XWORLD-Etappe 06: Unterwegs ins Reich der Mitte – von Bischkek nach Urumqi

Die sechste Etappe der XWORLD-Tour 2008/2009 führte von Kirgistan ins „Reich der Mitte“. Ein Reisebericht der Teilnehmerinnen und Teilnehmer, die diesmal Umwege fahren mussten – aber dafür jetzt auch einen chinesischen Führerschein besitzen.

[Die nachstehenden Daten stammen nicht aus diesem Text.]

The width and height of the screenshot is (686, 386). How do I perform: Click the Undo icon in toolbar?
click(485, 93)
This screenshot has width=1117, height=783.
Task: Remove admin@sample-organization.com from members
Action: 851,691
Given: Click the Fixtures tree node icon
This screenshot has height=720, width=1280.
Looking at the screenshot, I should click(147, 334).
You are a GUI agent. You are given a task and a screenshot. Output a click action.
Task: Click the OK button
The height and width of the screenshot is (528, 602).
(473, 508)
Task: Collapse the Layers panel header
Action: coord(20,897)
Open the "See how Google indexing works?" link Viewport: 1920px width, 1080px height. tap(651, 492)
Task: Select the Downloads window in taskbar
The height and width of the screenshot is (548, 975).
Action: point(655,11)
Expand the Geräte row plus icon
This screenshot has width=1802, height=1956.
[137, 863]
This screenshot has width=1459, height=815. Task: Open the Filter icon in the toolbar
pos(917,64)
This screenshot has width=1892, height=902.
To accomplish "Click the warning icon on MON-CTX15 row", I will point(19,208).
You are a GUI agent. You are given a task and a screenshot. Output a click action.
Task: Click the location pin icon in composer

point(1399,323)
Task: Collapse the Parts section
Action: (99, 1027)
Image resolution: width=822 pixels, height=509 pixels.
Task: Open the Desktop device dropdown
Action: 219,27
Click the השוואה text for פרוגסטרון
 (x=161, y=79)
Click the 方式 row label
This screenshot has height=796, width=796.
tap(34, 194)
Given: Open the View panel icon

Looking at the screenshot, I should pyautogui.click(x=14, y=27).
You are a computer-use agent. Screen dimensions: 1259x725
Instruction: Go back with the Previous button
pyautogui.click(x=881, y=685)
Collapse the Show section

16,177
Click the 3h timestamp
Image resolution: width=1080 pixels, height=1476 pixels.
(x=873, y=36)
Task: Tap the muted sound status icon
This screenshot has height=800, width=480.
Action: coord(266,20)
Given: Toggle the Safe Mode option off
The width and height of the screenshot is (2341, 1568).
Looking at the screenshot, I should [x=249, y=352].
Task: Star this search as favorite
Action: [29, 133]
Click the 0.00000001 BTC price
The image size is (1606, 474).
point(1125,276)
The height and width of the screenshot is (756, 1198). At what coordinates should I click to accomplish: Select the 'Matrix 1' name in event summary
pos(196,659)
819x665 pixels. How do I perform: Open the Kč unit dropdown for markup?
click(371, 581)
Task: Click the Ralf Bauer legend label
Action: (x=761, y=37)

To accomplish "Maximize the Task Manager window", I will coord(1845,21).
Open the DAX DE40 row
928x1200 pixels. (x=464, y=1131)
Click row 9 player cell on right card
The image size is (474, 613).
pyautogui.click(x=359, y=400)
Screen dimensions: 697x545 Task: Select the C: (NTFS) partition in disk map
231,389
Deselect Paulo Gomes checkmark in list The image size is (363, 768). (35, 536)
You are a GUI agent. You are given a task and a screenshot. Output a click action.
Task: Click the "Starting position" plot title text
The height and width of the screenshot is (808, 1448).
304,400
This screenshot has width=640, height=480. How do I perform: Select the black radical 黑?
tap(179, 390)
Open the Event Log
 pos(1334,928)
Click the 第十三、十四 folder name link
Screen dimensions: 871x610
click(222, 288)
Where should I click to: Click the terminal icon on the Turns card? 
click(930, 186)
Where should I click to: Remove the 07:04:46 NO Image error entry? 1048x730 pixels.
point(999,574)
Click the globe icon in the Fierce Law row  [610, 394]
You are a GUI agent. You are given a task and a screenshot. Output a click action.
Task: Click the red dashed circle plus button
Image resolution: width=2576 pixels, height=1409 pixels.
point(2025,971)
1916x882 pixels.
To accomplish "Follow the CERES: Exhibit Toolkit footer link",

„Unsere Etappe der XWORLD-Tour startet von Bischkek aus – der Hauptstadt der Kirgisischen Republik. Eine beeindruckende Metropole mit knapp einer Million Einwohnern am Rande eines Gebirgszuges, der fast 5.000 Meter hoch ist. Beeindruckend auch das Verkehrsgefühl – trotz der schachbrettartig angelegten Straßen und breiten Boulevards ständig Staus, Gehupe; von der Feinstaub-Menge ganz zu schweigen...

 

So sind wir froh, als wir nach unserer Übernachtung unsere Fahrzeuge bei der örtlichen HANSA-FLEX-Niederlassung abholen können. Die Mitarbeiter geleiten uns aus der Stadt heraus – und wir fahren auf gut ausgebauten Asphaltstraßen zum Ysyk-Köl-Sees. Wir übernachten um Ufer des zweitgrößten Hochgebirgssees der Welt und nutzen die Gelegenheit für ein erfrischendes Bad im See.

 

Knappe 400 Kilometer liegen am dritten Tag vor uns – und sie sollen eine holprige Angelegenheit werden. Die ersten Kilometer bis nach Kochkor (einem kleinen gemütlichen Städtchen) führen uns noch über Asphaltstraßen. Von dort geht es weiter in Richtung unseres Etappenzieles Tash Rabat. Erste Herausforderung ist es, den 3.038 Meter hohen Dolon-Pass zu überqueren. Schneefrei ist er – doch die Straßenverhältnisse werden jetzt immer schlechter, bis wir auf Wellblechschotterpisten fahren und ordentlich durchgeschüttelt werden. Der Blick in die Landschaft entschädigt aber ausgiebig für die Strapazen: weite, grüne Ebenen, am Horizont begrenzt durch schneebedeckte Berge, die den blauen Himmel berühren.

 

Am Abend erreichen wir Tash Rabat – und müssen Eintritt in die Stadt bezahlen. Dafür kommen wir in den „Genuss“, vergorene Stutenmilch probieren zu dürfen, können eine Karawanserei besichtigen und übernachten in einer Jurte. Das wir sehr hoch sind und außerdem noch immer Frühling ist, merken wir nachts beim Blick aufs Thermometer: Minus 2 Grad Celsius zeigt es an; wir beheizen daher Jurte mit Kuhdung. Er brennt vorzüglich – hat aber auch einen nicht sonderlich angenehmen Geruch.

 

Am vierten Tag wollen wir Kirgistan verlassen und unser erstes Etappenziel in China erreichen: Kashgar. Eine Tour von nur etwa 250 Kilometern – doch von der reinen Fahrtzeit her wird es eine der längsten Etappen.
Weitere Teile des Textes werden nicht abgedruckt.